From Le Mans to Formula 1, Brendon Hartley has enjoyed a fruitful career in motorsport and maintains a busy schedule as a Toyota works driver and Ferrari F1 test driver.
Hartley currently races for Toyota GAZOO Racing in the World Endurance Championship alongisde Kazuki Nakajima and Sebastien Buemi, where he sits second in the drivers championship.
He had previously raced in the WEC before signing with Italian Formula 1 team, Scuderia Toro Rosso, midway through the 2017 season after the sudden depature of Daniil Kvyat.
Hartley had been a part of the Red Bull Junior Team from 2006 to 2010, winning the Eurocup Formula Renault series in 2007 and narrowly missed out on a full-time seat at Toro Rosso in 2009 to Jaime Alguersuari.
After being dropped by the Red Bull Junior Team in 2010, Hartley set about rebuilding his career through GT racing, with much success – including two World Endurance Championship titles and victory at the 2017 24 Hours of Le Mans
Speaking with Toyota GAZOO Racing NZ, Hartley talked about his career highlights, including signing for the Porsche LMP1 team and achieving his childhood dream of becoming a Formula 1 driver.
I have many fond memories and many that have been character building ones. It’s definitely some of the harder times that have taught me the most. Highlights would be signing for Porsche end of 2013. It was a huge turnaround for me personally after losing my drive with Red Bull to completely rebuild a new path in endurance racing.
I very much enjoyed this process, appreciated the support network I had around me (my now wife being Number 1 on that list) and learned so much during the whole period. The other obvious highlights were the two world championships in the WEC, winning the Le Mans 24 hour and finally achieving my childhood dream of being an F1 driver.
Hartley detailed life in Europe and how New Zealand still remains his ‘real’ home.
I’ve been living in Europe for half of my life now but NZ will still always feel like my real home. For the last few years life has consisted of travel on a weekly basis between all the roles I have taken on. The travel can be tiresome but being in the WEC paddock with my Toyota buddies (my team mates and crew) makes it all worth it. We have lots of laughs but equally work very hard to get the most out of the Toyota TS050. Every time I jump in the car I still feel privileged to be one of the very few that get to drive an incredible and amazing machine.

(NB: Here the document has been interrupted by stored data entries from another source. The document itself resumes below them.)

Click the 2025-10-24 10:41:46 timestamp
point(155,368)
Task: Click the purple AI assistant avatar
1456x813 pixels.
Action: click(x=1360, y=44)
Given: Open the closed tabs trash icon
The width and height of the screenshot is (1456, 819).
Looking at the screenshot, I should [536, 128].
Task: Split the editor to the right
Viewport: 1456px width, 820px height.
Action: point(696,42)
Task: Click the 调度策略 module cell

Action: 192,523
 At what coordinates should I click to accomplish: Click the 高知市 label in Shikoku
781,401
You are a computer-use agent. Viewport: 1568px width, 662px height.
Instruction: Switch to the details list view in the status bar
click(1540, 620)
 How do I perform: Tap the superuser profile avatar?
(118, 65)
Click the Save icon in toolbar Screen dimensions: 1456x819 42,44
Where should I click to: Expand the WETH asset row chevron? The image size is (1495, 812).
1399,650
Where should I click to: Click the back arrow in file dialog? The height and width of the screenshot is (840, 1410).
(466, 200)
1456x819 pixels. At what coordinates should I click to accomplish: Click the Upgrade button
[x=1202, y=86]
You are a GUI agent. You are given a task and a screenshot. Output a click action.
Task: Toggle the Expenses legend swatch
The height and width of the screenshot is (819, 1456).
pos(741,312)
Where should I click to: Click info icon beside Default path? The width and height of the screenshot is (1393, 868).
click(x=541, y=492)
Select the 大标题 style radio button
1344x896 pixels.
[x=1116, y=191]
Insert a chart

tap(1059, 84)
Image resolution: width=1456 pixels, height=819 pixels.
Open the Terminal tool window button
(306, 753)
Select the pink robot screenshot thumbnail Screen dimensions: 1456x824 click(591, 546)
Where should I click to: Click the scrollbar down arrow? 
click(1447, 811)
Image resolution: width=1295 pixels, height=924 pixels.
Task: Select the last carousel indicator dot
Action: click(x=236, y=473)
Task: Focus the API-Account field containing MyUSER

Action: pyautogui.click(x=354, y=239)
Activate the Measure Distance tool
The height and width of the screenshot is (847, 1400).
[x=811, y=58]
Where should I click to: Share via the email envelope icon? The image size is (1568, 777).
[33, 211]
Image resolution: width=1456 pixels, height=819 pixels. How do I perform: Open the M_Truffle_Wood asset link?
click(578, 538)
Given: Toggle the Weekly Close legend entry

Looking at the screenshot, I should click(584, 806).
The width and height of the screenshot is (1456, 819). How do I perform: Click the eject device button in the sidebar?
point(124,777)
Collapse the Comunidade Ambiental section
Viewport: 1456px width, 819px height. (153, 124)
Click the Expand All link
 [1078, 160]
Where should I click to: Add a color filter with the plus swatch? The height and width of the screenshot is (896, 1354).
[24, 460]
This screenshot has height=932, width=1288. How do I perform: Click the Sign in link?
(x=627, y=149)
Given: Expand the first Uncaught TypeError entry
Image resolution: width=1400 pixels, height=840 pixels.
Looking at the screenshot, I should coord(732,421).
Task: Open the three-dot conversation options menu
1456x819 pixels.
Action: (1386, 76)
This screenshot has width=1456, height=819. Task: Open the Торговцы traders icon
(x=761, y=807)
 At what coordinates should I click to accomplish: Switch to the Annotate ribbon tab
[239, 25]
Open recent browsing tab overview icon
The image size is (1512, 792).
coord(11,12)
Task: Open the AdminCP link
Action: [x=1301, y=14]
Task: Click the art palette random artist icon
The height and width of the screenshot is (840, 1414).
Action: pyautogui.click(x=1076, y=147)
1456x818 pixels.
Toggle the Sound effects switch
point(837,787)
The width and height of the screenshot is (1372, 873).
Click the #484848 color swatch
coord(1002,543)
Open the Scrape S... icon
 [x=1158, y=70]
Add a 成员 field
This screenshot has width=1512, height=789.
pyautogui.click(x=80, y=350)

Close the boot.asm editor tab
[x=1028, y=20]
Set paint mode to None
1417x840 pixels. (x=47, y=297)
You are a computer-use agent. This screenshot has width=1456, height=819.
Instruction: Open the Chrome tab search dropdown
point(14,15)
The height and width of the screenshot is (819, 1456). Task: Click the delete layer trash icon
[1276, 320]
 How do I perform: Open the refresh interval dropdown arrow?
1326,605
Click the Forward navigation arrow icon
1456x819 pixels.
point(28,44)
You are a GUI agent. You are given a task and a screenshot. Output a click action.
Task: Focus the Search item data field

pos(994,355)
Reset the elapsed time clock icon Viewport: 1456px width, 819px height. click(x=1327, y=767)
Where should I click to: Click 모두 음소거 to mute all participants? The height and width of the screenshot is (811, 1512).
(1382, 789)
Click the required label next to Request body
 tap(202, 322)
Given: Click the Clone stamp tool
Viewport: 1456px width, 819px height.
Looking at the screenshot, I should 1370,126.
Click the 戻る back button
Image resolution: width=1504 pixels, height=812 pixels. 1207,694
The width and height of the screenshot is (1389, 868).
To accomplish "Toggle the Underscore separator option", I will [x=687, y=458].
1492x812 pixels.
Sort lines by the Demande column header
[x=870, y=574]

He also made mention of the high regard in which Kiwi drivers are held.
Yes. No question. I feel we also get an extra level of respect because of where we have come from. Teams and others see that there is an extra level of commitment to leave friends, family and home to travel to the other side of the world to follow your dreams.
Hartley and two of his friends organised a four-week online series called ‘Racing Local’ to raise money for small Kiwi Businesses. So far, the campaign has raised $34,089.
The series attracted a slew of local drivers from multiple disciplines across the world, including the likes of Liam Lawson, Shane van Gisbergen, Scott McLaughlin, Nick Cassidy, and Hartley himself.
However, while Hartley has enjoyed the connectivity provided through sim racing, he admitted there is no substitute for the real thing – citing a lack of feel and adrenaline of the real thing. He also felt it was harder to drive in the virtual world.